Child's Diagnosis: Coarctation of the Aorta, Bicuspid Aortic Valve

Has Kerrington’s Heart impacted your journey? If so, how?:

Yes, by supporting us with care packages while we were in the hospital after Aubree's birth and during her surgery/recovery. Also, we love being connected to other CHD families through the annual Wild Hearts Fun Run and giving back to other CHD families with Kerrington's Heart's Christmas program.

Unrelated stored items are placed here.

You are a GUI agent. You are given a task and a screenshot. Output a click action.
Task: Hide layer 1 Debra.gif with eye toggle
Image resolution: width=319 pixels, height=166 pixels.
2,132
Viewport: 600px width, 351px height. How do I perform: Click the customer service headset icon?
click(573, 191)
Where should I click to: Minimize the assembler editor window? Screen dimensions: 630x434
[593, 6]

What’s one thing you wish you’d been told at the beginning of your journey?:

To take notes! Aubree has some kidney abnormalities in addition to her congenital heart defects and in the chaos of learning about her heart defect and surgery at just 3 weeks old, I didn't take very good notes on everything for her medical history. It is all so overwhelming, but when it's over, you wish you all of the information about your child's conditions readily available for the future.

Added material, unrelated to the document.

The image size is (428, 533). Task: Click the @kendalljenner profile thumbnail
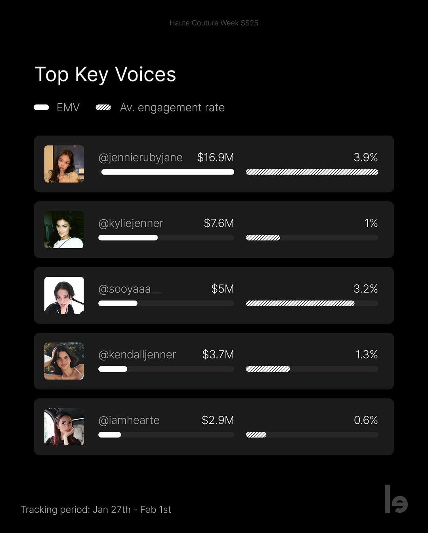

Please share a little bit about your story:

I, Stacey, Aubree's mom, was diagnosed with CHD as an infant and had open heart surgery in 1981 to repair my major defect, so we were already very aware of the possibility of CHD before I even became pregnant. We made sure to follow up with my cardiologist throughout my pregnancy and we had the 28 week fetal echocardiogram to check for CHDs in Aubree's heart. We were given as much of an "all clear" as you can be given with a fetal echo, so we thought everything was good and that Aubree would have no heart issues. I had Aubree via C-section the night of Thursday, August 16, 2012, and she appeared to be perfectly healthy. Her daily wellness checks with the hospital pediatrician were all fine, until discharge day on Sunday. We had packed up all of our belongings except for the car seat and Aubree's going home outfit and were just waiting for the hospital staff to bring her back from her last wellness exam to go home. However, they didn't bring her back. They came to tell us that her heart sounded a little bit different than the day before and due to my history of CHD, they wanted to do an echocardiogram just to be safe. After her echo, they came to tell us that they suspected a CHD, but weren't sure which one yet because her PDA had not yet closed (Patent Ductus Arteriosus), so they were taking her to the NICU for monitoring. The next three weeks were a blur of waiting, watching, lots of tests, ruling out a milk allergy due to blood in her stool, being diagnosed with Coarctation of the Aorta and Bicuspid Aortic Valve, transferring to the NICU at Kentucky Children's Hospital, and finally the doctor deciding that we couldn't wait to repair Aubree's CoA - it had to be done before we had ever even had the chance to bring her home. So, at about 3 weeks old, Aubree's CoA was repaired and she recovered with flying colors, being discharged from the hospital just four days after her surgery. Thankfully, ever since, she has been a happy healthy little girl and just by looking at her, no one would ever know she has CHDs. Aubree's CHD story has been one full of blessings and we pray that the rest of her lifelong CHD story is just as blessed and that she can live a long, healthy, normal life.